EXT2-fs: sda1: couldn't mount because of unsupported optional features (244).

Kernel panic - not syncing: VFS: Unable to mount root fs on unknown-block(8,1)

I’ve mounted a volume created from that recovery snapshot in a another server on AWS, and everything looks quite normal though. For example, fsck says:

$ sudo fsck -a /dev/xvdg
fsck from util-linux-ng 2.17.2
uec-rootfs: clean, 53781/524288 files, 546065/2097152 blocks

In one of the AWS forum discussions, I found this advice from someone with similar problems:

A work around will be to make a volume from the snapshot and attach
it to a running instance, use fsck –force to force the checking of
the filesystem and once cleared, you can make a snapshot and use it
for the AMI.

But I don’t know how to force fsck on Ubuntu (11.04):

$ sudo fsck --force /dev/xvdg
fsck from util-linux-ng 2.17.2
fsck.ext3: invalid option -- 'o'

Anyone know how to force file system check on the volume on Ubuntu? Any other ideas on how to launch working instances that are based on the recovery snapshot?

Right now it looks like it might be quicker to just start over from a clean Ubuntu AMI and re-setup all our services. 🙁 But of course I would prefer not to do that if there’s any way to get the recovery snapshot to actually work.

Find below all possible solutions or suggestions for the above questions..

Suggestion: 1

I ran into the same problem when trying to duplicate a machine.

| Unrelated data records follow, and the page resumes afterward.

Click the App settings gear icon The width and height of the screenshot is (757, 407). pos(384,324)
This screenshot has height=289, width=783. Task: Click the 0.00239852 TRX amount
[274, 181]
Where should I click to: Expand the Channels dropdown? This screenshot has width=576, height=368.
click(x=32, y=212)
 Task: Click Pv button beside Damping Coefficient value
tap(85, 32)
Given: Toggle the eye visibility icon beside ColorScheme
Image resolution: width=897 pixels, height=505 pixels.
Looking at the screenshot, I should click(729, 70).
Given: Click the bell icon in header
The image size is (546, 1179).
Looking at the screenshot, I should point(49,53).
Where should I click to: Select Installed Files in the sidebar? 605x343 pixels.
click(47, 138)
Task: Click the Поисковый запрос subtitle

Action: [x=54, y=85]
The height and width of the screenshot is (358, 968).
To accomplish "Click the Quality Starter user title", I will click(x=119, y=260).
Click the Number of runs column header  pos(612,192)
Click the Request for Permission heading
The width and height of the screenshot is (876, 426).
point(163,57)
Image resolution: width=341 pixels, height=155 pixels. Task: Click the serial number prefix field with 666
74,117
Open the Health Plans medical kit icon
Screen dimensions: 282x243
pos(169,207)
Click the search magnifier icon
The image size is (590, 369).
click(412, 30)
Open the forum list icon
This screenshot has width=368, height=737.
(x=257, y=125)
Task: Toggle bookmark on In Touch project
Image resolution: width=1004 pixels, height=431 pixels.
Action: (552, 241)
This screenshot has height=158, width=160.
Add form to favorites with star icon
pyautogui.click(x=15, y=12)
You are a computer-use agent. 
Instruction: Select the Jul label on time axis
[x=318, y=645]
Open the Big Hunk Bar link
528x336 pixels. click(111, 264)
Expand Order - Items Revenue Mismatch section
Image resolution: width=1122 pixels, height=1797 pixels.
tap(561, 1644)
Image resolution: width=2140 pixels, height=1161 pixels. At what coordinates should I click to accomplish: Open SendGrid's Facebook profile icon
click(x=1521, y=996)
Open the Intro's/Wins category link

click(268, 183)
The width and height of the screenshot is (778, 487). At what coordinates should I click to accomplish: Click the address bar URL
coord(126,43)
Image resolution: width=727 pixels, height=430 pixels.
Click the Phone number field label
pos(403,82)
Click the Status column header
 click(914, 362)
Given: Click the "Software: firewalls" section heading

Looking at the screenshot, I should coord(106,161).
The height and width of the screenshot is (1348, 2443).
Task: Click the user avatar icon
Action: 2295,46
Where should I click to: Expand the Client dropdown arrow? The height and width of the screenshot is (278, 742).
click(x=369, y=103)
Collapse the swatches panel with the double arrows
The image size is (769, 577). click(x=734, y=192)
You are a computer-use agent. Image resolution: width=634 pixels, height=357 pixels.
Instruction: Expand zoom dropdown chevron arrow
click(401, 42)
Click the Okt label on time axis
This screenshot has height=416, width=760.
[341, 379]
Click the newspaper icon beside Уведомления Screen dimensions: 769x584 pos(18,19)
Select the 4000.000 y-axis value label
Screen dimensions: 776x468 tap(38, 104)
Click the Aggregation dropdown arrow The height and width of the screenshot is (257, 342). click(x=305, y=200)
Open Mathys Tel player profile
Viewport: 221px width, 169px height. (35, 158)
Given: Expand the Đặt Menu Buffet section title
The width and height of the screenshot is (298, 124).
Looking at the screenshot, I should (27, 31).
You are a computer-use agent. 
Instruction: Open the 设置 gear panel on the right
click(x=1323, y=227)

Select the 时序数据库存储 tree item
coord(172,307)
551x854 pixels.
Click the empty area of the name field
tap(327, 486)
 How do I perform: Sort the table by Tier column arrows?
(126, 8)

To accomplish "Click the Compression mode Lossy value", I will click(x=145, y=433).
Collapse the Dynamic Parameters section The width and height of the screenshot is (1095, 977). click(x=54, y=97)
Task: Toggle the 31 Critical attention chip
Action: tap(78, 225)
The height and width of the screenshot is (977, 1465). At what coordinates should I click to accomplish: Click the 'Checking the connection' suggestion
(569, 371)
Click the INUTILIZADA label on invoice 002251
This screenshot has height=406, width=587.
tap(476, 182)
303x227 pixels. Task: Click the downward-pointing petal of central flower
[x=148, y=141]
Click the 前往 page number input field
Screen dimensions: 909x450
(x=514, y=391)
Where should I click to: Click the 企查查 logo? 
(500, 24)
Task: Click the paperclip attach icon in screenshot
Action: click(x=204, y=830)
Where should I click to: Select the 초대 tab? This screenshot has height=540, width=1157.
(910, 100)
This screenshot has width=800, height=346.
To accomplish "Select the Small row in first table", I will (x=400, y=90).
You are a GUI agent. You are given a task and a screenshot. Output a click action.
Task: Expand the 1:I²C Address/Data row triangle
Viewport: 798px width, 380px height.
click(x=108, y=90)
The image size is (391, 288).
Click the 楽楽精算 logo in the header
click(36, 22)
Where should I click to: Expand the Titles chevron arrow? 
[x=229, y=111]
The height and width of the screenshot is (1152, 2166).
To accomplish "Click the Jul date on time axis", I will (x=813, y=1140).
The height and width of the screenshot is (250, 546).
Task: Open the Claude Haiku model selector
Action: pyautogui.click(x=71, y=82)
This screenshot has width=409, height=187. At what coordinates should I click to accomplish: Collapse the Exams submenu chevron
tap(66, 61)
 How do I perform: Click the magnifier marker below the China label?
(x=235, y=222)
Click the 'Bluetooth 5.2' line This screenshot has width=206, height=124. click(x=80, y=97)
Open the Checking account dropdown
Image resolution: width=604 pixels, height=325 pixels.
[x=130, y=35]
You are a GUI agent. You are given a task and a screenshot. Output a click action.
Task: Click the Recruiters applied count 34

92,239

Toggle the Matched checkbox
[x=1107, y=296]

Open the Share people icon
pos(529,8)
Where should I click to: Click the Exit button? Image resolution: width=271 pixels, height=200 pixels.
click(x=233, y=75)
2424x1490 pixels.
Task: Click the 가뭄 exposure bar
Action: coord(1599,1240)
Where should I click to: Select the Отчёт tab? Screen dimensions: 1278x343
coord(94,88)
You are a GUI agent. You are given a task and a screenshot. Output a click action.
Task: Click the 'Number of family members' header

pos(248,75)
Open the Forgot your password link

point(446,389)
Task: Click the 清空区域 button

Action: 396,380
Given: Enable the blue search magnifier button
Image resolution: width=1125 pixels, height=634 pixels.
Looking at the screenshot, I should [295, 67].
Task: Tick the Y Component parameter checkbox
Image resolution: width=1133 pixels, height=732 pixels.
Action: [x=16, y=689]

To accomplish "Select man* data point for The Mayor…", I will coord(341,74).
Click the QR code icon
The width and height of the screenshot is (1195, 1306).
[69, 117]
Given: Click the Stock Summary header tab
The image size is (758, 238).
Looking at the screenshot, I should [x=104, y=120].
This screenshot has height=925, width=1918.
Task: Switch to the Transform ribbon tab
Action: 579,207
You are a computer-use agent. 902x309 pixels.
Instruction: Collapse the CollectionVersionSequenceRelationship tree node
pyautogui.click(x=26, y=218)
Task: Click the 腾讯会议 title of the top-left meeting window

The problem turned out to be the kernel. Both when creating the AMI and the instance I selected default for the kernel image.

To resolve the problem, I recreated the AMI using the same kernel image as the original instance.

Suggestion: 2

Could you try the following command (note -f option instead of –force):
sudo fsck -f /dev/xvdg

Hope this helps.

Suggestion: 3

I didn’t want to waste more time fighting with weird AWS-specific problems, so I created a new clean instance from one of the official Ubuntu AMIs (in my case ami-359ea941 which is a 32-bit EBS-backed image of Ubuntu 11.04 in the eu-west-1 region), and re-created my server setup there.

The fact that I could mount a volume created from the recovery snapshot in the new instance made the re-setup much faster though. For example, I did something like cp -a /mnt/recovery/usr/local /usr to restore a whole lot of stuff under /usr/local.

So in my case the recovery backups were far from useless as I could access the data on them. But of course it would still have been nicer to just create an AMI from the snapshot and continue using (instances from) that like the whole incident never happened. (Feel free to add an answer if you know how to achieve that!)